Is Cultural Intelligence a Key to Profitability?

Is Cultural Intelligence a Key to Profitability?

Dean Foster Published: 2025-12-08T00:48:49+00:00

Summary

Dean Foster, a veteran intercultural consultant, argues that cultural intelligence is not a soft add‑on but a core business capability that protects and advances profitability. He outlines how cultural differences — from greetings and taboos to decision‑making, meetings and negotiation styles — routinely derail international projects when underestimated. Foster highlights that while individuals are increasingly multi‑culturally influenced, organisational behaviour usually reflects the national culture where a company began, so outsiders must learn that organisational origin to work effectively.

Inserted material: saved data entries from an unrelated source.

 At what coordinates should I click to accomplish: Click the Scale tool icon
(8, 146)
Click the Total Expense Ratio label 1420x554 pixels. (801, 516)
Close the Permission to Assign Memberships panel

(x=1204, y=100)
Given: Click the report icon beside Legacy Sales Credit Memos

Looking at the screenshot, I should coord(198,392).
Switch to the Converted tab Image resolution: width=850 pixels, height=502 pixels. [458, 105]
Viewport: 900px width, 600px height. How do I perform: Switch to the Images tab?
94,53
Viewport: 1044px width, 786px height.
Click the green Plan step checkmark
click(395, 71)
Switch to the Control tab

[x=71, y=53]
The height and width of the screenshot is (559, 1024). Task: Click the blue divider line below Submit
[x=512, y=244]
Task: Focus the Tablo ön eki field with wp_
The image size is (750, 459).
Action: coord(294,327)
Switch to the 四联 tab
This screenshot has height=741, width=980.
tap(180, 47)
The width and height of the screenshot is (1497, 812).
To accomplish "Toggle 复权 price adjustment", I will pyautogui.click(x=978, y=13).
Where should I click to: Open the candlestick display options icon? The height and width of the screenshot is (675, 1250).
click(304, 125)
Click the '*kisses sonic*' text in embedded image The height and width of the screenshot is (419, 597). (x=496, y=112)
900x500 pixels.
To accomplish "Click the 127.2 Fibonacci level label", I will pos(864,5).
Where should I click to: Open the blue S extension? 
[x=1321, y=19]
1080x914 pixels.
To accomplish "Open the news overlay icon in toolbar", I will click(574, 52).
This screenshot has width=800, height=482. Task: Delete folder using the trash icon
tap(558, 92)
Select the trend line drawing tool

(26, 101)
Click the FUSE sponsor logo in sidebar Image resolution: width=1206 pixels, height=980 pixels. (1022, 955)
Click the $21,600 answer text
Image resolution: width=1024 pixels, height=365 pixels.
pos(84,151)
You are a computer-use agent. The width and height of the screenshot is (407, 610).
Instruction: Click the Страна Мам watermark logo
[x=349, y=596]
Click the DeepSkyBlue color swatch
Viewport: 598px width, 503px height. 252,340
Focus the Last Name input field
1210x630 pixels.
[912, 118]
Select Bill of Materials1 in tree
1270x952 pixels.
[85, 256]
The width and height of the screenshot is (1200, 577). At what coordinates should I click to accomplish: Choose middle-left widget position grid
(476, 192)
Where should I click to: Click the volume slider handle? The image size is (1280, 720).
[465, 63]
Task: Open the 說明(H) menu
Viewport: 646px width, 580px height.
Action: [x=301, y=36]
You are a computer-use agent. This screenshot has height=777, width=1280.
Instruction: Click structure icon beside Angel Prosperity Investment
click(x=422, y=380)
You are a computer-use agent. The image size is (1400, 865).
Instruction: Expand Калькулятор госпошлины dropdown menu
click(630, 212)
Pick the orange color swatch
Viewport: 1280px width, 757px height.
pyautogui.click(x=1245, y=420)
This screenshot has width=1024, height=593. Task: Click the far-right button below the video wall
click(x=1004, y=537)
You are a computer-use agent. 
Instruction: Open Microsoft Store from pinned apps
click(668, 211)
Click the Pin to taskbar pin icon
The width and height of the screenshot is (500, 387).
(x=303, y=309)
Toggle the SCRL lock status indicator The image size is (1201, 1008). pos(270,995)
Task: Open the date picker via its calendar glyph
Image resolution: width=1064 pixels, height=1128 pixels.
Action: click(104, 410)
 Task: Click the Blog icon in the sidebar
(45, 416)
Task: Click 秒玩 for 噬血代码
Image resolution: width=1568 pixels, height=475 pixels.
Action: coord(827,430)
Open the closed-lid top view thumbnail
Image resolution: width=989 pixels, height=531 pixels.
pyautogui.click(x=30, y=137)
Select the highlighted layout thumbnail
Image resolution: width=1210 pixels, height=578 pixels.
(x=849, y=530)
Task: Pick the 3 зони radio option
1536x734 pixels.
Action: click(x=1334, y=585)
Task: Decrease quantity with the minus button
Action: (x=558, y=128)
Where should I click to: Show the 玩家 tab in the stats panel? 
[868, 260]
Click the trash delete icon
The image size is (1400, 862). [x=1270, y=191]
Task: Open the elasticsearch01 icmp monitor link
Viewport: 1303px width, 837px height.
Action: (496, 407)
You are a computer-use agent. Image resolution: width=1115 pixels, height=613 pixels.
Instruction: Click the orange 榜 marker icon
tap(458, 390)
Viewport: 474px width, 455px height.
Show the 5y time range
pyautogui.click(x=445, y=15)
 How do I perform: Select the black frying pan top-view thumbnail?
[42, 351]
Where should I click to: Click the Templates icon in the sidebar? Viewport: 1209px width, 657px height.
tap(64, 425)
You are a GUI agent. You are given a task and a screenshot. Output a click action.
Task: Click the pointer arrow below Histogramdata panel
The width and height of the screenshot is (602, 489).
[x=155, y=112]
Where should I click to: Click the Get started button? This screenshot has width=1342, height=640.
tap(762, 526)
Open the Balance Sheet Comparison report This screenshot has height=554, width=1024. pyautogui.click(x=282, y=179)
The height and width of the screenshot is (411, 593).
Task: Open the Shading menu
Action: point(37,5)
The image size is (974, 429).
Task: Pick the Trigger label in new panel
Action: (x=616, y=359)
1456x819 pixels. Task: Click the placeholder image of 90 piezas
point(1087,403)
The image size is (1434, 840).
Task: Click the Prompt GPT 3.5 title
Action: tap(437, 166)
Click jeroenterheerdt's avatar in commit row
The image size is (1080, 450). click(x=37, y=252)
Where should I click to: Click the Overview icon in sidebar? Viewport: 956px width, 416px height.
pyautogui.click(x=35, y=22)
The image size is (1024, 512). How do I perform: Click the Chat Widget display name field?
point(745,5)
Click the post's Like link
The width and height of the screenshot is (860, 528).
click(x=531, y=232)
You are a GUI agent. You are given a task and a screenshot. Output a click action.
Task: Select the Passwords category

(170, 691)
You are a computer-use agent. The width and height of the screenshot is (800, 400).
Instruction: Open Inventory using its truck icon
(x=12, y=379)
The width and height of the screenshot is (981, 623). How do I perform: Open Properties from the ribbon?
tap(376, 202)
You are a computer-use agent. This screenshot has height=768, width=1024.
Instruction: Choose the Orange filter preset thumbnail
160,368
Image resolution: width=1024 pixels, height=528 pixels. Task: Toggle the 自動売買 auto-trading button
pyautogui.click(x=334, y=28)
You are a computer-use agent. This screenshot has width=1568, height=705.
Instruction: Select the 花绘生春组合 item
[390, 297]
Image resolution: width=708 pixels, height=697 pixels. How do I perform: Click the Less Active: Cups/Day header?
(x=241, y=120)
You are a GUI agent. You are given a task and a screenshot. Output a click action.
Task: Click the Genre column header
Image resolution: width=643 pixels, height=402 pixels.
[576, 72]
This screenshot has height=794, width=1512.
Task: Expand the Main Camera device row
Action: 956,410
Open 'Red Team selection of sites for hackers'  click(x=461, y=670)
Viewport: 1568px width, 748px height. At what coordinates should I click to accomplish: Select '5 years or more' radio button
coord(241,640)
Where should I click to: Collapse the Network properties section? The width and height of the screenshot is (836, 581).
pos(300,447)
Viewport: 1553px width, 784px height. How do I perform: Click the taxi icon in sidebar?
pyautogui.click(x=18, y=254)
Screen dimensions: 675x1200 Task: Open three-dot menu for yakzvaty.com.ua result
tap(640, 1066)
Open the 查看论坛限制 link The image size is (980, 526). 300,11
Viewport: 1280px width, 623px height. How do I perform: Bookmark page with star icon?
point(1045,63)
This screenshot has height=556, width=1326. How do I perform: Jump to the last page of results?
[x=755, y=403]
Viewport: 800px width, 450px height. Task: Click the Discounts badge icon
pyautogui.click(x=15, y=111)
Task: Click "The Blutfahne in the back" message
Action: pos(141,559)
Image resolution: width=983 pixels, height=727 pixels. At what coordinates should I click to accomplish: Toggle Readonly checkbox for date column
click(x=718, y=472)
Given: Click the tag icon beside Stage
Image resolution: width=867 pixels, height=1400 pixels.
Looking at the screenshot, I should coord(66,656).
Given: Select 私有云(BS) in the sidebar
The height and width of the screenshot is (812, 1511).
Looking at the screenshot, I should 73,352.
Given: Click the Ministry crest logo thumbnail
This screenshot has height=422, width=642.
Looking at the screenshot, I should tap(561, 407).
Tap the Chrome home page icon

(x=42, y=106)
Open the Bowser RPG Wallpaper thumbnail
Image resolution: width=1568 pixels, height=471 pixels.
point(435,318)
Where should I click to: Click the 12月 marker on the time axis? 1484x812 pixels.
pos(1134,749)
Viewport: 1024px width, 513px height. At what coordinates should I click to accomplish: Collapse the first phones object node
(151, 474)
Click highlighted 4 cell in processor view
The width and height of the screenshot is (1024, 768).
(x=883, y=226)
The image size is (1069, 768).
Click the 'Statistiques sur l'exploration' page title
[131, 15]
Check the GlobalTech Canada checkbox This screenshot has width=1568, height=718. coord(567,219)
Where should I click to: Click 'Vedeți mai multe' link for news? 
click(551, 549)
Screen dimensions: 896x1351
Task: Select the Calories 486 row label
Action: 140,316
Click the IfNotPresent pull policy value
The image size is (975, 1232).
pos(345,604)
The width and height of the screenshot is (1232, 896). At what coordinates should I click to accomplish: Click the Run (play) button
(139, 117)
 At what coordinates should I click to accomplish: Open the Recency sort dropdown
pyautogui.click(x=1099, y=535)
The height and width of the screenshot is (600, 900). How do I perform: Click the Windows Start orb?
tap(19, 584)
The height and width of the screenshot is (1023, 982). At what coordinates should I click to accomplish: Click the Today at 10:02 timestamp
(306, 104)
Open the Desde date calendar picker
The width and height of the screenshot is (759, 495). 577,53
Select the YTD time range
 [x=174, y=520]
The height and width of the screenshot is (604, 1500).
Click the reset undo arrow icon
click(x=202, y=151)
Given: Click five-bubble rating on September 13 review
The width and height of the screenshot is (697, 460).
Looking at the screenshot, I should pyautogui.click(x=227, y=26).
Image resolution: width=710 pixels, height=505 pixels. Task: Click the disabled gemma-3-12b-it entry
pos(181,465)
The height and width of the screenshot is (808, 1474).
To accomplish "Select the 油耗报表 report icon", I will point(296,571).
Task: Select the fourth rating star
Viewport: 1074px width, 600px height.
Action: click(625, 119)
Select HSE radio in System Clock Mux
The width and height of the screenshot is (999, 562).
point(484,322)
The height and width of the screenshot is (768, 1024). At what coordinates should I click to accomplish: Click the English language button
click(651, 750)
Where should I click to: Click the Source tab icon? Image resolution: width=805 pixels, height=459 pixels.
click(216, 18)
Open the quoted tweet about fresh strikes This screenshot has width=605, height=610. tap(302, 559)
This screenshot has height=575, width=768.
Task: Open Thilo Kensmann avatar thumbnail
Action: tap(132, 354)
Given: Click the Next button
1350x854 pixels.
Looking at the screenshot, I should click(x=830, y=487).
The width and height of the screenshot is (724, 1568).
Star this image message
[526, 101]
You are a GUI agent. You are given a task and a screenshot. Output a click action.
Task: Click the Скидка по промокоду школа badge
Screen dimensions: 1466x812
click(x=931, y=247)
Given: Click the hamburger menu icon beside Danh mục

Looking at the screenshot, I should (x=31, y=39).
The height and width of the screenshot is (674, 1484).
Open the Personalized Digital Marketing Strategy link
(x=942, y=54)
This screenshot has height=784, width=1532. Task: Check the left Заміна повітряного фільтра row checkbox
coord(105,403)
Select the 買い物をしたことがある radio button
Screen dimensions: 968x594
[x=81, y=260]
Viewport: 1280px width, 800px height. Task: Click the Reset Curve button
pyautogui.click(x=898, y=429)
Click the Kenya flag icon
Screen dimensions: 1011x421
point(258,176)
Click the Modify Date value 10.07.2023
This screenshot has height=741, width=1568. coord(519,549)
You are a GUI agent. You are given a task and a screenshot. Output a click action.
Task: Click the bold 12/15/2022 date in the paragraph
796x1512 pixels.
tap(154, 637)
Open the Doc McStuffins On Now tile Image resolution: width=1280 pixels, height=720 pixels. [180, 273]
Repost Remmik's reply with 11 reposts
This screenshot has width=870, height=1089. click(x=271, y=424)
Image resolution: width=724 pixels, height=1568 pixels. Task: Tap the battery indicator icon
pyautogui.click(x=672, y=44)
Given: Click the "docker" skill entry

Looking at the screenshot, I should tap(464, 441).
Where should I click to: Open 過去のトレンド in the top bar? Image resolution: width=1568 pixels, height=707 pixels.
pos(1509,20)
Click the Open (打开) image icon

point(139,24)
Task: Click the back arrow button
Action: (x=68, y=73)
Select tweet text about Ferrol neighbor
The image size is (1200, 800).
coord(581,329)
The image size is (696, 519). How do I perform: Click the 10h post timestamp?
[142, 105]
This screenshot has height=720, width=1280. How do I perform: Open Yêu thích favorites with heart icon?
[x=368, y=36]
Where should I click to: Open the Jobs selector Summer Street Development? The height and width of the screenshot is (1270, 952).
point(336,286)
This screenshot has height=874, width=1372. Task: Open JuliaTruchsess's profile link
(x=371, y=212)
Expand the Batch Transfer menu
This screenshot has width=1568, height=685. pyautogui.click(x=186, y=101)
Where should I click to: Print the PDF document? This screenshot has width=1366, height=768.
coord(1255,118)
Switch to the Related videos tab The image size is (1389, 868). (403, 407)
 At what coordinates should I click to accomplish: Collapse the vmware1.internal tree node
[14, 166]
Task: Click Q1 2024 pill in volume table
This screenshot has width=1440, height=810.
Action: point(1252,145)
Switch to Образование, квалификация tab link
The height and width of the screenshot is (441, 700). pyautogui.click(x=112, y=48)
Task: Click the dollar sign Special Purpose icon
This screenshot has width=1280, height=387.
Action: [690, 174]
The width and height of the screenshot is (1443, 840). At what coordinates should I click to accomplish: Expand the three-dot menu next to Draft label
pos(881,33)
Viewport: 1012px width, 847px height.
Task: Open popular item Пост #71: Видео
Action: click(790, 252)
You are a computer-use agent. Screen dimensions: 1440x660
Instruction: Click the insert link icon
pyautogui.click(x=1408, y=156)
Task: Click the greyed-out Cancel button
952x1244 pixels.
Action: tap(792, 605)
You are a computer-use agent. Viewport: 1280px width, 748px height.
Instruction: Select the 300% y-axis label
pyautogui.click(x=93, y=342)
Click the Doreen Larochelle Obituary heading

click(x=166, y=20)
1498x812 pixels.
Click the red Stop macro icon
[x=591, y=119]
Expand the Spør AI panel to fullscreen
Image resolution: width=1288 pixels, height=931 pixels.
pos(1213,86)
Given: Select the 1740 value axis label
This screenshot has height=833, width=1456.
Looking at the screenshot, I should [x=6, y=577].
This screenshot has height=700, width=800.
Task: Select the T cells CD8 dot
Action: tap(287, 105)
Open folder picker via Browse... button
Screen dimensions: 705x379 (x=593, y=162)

He also warns that today’s political talk of de‑globalisation masks ongoing technological and market forces that will keep businesses operating across borders. The real opportunity is to treat cultural difference as a source of new perspectives and solutions that can drive growth and competitive advantage.

Key Points

  • Cultural differences impact everyday business practices — how teams are led, how meetings run, how deals are negotiated and how feedback is given.
  • Failing to account for culture can sink expensive global initiatives; cultural intelligence reduces that risk and cost.
  • People may be multi‑culturally influenced, but organisational norms usually stem from the culture where the business was founded.
  • To succeed abroad you must understand the corporate culture’s roots and adapt your approach accordingly.
  • Populist de‑globalisation rhetoric makes global strategy more urgent — protected markets often shrink, pushing firms to seek opportunities elsewhere.
  • Cultural diversity is an asset: it widens thinking, uncovers new solutions and can boost profitability when properly managed.

Context and Relevance

For executives, HR leads and international teams, Foster’s piece connects decades of intercultural practice with today’s geopolitical and technological realities. It frames cultural competence as both defensive (avoiding costly misunderstandings) and offensive (unlocking fresh ideas and markets). The argument is practical and strategic: build cultural intelligence into how you plan and execute global work.

Author style

Punchy: Foster writes from long experience — blunt about the costs of ignoring culture and clear that cultural competence delivers measurable business value. If you run or support global operations, his warnings and prescriptions matter.

Why should I read this?

Short answer: so you don’t blow budgets and miss opportunities. This article is a quick, no‑nonsense reminder that understanding culture saves money, speeds projects and can open up new ways to grow. Handy for any leader juggling people, partners or markets across borders.